— start Source data —
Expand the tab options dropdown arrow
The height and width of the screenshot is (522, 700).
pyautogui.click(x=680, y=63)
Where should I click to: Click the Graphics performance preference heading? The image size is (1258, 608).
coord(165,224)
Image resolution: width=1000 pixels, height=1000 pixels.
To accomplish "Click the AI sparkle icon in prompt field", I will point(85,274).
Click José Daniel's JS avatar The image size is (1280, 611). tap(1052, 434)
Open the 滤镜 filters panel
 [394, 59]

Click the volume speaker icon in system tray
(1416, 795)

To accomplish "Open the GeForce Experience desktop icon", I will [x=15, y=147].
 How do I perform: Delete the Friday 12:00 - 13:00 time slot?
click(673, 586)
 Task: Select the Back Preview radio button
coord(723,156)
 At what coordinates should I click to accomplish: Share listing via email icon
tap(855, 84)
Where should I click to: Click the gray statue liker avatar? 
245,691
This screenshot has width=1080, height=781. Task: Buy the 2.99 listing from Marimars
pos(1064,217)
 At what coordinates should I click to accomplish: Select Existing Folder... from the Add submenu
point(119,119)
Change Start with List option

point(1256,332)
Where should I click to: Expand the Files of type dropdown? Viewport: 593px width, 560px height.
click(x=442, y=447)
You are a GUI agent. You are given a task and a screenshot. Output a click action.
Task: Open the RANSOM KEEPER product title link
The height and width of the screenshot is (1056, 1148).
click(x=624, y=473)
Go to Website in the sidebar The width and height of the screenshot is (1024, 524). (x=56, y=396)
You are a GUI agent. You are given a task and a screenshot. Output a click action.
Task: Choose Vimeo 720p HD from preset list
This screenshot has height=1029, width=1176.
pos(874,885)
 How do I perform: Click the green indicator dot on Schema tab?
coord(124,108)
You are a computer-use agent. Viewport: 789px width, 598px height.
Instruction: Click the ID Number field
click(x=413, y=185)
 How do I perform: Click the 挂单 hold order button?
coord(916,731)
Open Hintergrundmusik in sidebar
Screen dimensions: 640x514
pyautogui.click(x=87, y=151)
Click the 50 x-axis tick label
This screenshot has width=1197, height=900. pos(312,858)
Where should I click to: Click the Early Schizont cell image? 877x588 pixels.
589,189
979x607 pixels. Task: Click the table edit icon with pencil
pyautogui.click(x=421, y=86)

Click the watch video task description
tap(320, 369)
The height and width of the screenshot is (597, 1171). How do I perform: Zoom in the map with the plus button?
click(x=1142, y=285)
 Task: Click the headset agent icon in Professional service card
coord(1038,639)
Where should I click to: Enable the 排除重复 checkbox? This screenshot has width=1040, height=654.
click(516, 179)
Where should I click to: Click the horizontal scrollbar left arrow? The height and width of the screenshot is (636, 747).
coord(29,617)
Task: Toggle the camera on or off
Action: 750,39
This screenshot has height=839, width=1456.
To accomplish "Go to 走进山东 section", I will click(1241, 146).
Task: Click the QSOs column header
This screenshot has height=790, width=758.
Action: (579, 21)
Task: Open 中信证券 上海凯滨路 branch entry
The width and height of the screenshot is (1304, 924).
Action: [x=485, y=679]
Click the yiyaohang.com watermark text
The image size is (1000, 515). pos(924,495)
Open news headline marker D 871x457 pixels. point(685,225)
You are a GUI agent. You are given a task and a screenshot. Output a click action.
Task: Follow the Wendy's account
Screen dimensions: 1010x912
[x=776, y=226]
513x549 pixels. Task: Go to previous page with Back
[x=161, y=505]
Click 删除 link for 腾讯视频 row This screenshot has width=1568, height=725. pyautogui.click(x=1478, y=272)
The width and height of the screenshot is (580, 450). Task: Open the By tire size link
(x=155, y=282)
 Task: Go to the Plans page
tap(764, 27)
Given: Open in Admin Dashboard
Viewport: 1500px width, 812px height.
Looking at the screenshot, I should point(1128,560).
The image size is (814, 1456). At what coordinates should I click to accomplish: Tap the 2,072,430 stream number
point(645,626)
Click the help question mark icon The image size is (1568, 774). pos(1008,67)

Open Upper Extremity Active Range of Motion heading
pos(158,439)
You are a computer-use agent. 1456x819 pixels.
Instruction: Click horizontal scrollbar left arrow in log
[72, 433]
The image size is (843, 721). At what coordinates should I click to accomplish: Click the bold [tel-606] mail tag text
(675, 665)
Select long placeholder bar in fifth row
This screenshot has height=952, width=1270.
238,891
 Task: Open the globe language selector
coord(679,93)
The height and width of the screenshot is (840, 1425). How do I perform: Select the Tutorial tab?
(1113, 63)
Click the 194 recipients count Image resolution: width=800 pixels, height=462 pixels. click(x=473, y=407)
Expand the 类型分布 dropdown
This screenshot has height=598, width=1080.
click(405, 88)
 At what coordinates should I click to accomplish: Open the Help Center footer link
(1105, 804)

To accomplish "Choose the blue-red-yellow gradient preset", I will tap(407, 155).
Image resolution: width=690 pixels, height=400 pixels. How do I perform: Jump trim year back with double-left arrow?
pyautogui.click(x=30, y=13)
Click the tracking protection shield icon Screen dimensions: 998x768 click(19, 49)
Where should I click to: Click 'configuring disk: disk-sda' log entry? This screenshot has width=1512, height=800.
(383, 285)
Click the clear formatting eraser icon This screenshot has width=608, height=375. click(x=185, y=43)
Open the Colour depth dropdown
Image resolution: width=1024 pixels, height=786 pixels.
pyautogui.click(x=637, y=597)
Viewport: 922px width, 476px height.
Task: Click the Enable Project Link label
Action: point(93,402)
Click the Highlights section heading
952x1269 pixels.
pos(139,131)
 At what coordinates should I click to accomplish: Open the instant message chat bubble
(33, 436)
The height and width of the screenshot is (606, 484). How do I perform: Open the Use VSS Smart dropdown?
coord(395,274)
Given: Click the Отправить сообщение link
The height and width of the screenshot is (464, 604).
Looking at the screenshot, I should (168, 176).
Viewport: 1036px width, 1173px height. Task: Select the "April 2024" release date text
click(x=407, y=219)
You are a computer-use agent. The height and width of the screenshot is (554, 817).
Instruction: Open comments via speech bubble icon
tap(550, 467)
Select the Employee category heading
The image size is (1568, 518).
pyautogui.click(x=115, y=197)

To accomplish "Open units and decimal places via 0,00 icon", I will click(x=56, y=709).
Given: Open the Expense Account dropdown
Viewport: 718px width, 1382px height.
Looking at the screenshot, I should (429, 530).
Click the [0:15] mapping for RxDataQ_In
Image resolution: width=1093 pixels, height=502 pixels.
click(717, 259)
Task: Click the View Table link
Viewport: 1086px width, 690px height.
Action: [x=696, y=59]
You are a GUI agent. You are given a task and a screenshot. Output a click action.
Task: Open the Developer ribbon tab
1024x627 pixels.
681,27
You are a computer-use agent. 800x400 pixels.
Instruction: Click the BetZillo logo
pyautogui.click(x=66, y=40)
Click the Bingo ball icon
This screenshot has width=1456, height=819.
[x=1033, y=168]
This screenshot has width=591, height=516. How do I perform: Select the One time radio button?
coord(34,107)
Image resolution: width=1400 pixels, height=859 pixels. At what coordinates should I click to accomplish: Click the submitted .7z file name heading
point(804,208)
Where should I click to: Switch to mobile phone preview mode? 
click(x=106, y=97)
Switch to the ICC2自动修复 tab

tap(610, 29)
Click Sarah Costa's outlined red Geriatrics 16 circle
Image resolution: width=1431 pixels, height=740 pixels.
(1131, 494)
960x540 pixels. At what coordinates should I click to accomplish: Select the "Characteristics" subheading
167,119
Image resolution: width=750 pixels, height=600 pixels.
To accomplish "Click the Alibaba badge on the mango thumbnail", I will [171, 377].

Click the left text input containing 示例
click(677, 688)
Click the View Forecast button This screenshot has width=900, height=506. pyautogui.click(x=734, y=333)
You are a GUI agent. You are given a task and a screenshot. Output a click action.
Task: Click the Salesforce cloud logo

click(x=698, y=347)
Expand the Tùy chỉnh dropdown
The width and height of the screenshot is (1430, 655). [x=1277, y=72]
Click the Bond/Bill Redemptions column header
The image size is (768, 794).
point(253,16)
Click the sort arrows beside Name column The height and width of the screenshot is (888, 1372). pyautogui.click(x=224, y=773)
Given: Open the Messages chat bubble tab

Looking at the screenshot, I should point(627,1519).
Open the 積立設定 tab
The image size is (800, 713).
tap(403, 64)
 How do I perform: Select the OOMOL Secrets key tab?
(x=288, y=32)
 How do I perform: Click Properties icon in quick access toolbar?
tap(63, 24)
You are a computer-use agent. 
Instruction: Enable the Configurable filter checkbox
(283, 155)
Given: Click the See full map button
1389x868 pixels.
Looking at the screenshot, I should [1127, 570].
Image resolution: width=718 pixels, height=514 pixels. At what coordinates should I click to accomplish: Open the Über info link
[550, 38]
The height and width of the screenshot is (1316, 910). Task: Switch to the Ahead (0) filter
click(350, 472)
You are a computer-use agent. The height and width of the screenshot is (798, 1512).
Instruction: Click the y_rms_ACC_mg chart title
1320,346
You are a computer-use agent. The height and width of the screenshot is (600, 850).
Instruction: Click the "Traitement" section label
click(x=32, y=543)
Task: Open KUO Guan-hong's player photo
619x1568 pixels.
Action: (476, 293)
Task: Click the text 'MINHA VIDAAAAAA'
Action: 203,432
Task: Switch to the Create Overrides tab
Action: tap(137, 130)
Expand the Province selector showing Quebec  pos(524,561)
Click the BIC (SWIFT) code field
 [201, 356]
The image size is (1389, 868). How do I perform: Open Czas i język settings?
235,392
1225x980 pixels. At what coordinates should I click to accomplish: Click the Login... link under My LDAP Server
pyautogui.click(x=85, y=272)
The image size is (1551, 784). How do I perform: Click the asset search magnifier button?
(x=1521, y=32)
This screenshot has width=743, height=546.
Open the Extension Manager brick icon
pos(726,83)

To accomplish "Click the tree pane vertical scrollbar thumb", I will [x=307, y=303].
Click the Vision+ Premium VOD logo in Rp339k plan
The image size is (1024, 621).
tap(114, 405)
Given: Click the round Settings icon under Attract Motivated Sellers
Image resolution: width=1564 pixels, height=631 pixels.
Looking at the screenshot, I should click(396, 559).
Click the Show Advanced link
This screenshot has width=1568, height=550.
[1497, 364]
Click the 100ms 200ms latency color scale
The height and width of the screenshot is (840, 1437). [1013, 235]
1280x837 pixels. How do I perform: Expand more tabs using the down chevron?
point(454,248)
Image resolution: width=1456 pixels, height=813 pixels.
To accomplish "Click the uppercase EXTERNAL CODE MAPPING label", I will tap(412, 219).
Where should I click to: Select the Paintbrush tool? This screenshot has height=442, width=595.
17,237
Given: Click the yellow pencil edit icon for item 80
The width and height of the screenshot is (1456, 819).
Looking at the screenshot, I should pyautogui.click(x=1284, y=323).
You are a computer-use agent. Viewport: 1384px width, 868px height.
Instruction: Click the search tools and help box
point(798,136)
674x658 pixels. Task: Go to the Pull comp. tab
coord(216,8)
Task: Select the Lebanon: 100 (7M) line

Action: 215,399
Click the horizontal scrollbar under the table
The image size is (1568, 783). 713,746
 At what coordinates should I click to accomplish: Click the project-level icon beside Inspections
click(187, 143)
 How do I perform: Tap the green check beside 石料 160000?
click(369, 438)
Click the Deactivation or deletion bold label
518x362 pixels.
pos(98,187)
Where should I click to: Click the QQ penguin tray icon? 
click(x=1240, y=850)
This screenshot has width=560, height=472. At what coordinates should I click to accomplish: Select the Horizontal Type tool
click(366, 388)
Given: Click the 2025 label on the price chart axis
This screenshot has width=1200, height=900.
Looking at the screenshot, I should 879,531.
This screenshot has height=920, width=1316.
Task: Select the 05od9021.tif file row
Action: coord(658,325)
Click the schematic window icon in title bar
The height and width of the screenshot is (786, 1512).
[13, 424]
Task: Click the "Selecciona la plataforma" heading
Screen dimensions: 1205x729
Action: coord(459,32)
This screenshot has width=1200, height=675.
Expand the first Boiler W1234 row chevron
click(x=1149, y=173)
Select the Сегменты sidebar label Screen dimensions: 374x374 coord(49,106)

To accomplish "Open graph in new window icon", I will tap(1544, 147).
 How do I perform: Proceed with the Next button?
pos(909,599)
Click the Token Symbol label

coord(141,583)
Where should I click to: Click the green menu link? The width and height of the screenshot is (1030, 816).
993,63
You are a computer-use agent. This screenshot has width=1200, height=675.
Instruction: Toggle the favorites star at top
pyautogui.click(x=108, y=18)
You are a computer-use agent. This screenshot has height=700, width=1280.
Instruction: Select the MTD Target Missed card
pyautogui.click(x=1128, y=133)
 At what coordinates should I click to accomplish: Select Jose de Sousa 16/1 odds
— end Source data —
Work required: Put the items from the line containing "will tap(407, 155)." through the line containing "click(x=407, y=219)", inclusive, into a JSON list of strings with one string per line and no blank lines.

Written reply:
[
  "To accomplish \"Choose the blue-red-yellow gradient preset\", I will tap(407, 155).",
  "Image resolution: width=690 pixels, height=400 pixels. How do I perform: Jump trim year back with double-left arrow?",
  "pyautogui.click(x=30, y=13)",
  "Click the tracking protection shield icon Screen dimensions: 998x768 click(19, 49)",
  "Where should I click to: Click 'configuring disk: disk-sda' log entry? This screenshot has width=1512, height=800.",
  "(383, 285)",
  "Click the clear formatting eraser icon This screenshot has width=608, height=375. click(x=185, y=43)",
  "Open the Colour depth dropdown",
  "Image resolution: width=1024 pixels, height=786 pixels.",
  "pyautogui.click(x=637, y=597)",
  "Viewport: 922px width, 476px height.",
  "Task: Click the Enable Project Link label",
  "Action: point(93,402)",
  "Click the Highlights section heading",
  "952x1269 pixels.",
  "pos(139,131)",
  " At what coordinates should I click to accomplish: Open the instant message chat bubble",
  "(33, 436)",
  "The height and width of the screenshot is (606, 484). How do I perform: Open the Use VSS Smart dropdown?",
  "coord(395,274)",
  "Given: Click the Отправить сообщение link",
  "The height and width of the screenshot is (464, 604).",
  "Looking at the screenshot, I should (168, 176).",
  "Viewport: 1036px width, 1173px height. Task: Select the \"April 2024\" release date text",
  "click(x=407, y=219)"
]